Rouge est le troisième film de la trilogie imaginée par Kieslowski, avec son complice Piesewicz: représenter, à travers trois films et trois héros ou héroïnes, les concepts de liberté (Bleu), égalité (Blanc) et Fraternité (ce dernier film donc). Fêté par tous les critiques, il a semble-t-il été victime du battage médiatique unanime qui l'a entouré, et n'a pas obtenu la Palme d'or que tous lui prédisaient. Une leçon à retenir, sans doute, mais Kieslowski l'a interprétée comme un coup d'arrêt, puisqu'il a arrêté le cinéma peu de temps après...
Le film commence comme les deux précédents par un mouvement, celui des ondes qui voyagent d'un téléphone à l'autre, depuis l'Angleterre jusqu'à Genève. On les suit, et le téléphone va jouer un rôle considérable dans cette histoire qui tourne autour de la fraternité, mais aussi des liens entre les êtres... Les deux personnages en sont d'une part Valentine, une jeune modèle (Irène Jacob) fiancée à une homme extrêmement jaloux et compliqué qui vit de l'autre coté de la Manche, et d'autre part Joseph Kern, un vieux juge (Jean-Louis Trintignant) retraité et misanthrope, qu'elle rencontre et qui passe le plus clair de son temps à écouter les conversations téléphoniques de ses voisins. Une intrigue apparemment secondaire nous intéresse à Auguste, un jeune juge (Jean-Pierre Lorit) qui a une relation avec une jeune femme de deux ans son aînée (Frédérique Feder), mais elle le trompe... Valentine et Auguste, que la caméra rapproche aussi souvent que possible dans de virtuoses plans-séquences, sont faits l'un pour l'autre, et le destin, sous la forme du vieux juge qui a un faible pour Valentine, va précipiter les choses...

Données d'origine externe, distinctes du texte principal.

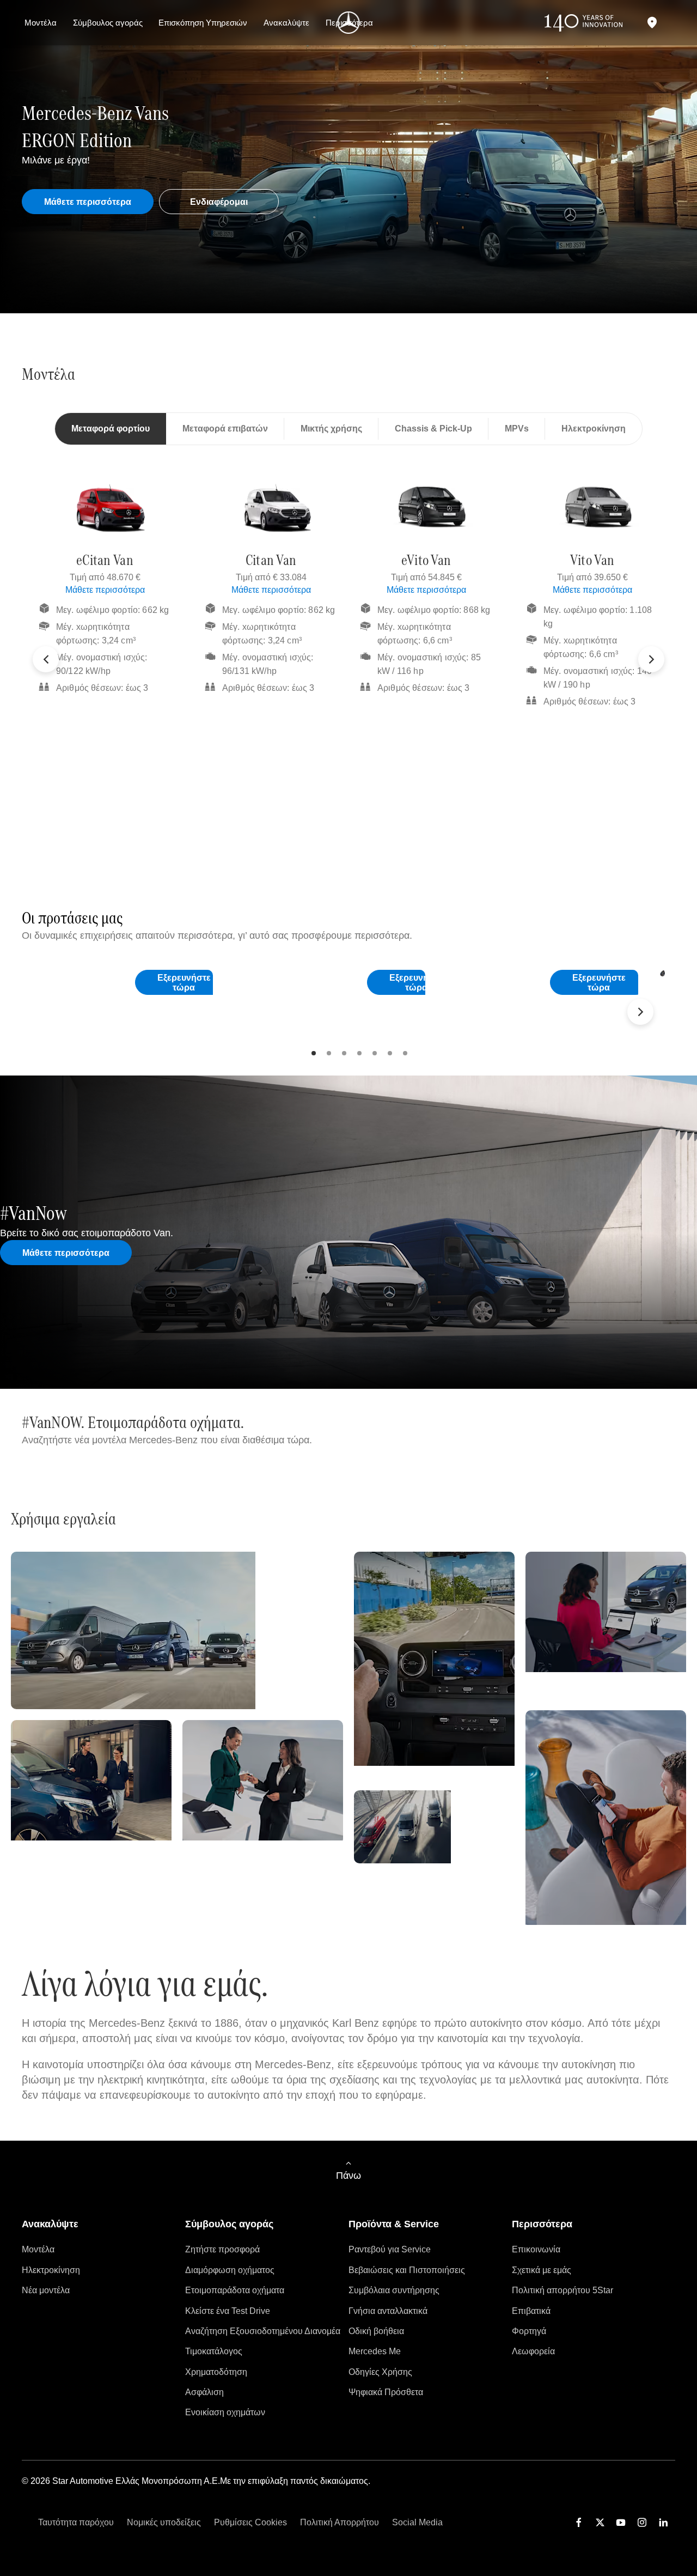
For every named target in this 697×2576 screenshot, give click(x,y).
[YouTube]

Kieslowski était très fier de ce dernier film, qui aborde une foule de sujets, et revient en les raffinant sur un certain nombre de traits déjà vus dans les deux films précédents mais aussi dans La double vie de Véronique: ainsi Auguste et le vieux juge sont ils présentés par l'auteur comme un seul et même homme: même relation amoureuse compliquée, suivie de fuite en Angleterre, même circonstances aussi durant lesquelles ils ont obtenu de devenir juges... et logiquement, Valentine sera un point commun entre eux elle aussi. Sinon, après tant d'années et de films à montrer des personnages (Weronika, Julie dans Bleu, puis Karol dans Blanc) assister sans pouvoir -ou vouloir- l'aider au triste spectacle d'une vieille dame qui essaie de placer une bouteille dans un container destiné au recyclage du verre, Valentine va l'aider, et triompher de la difficulté. Le thème de la fraternité est abordé de multiples façons: obsédée par le problème du mal-être de son frère qui l'a conduit à l'héroïne, Valentine est aussi celle qui va tenter de contrer le cynisme du vieux juge en essayant de le persuader qu'il a tort d'espionner ses voisins, et d'ailleurs elle va au moins réussir à le faire revenir à la vie...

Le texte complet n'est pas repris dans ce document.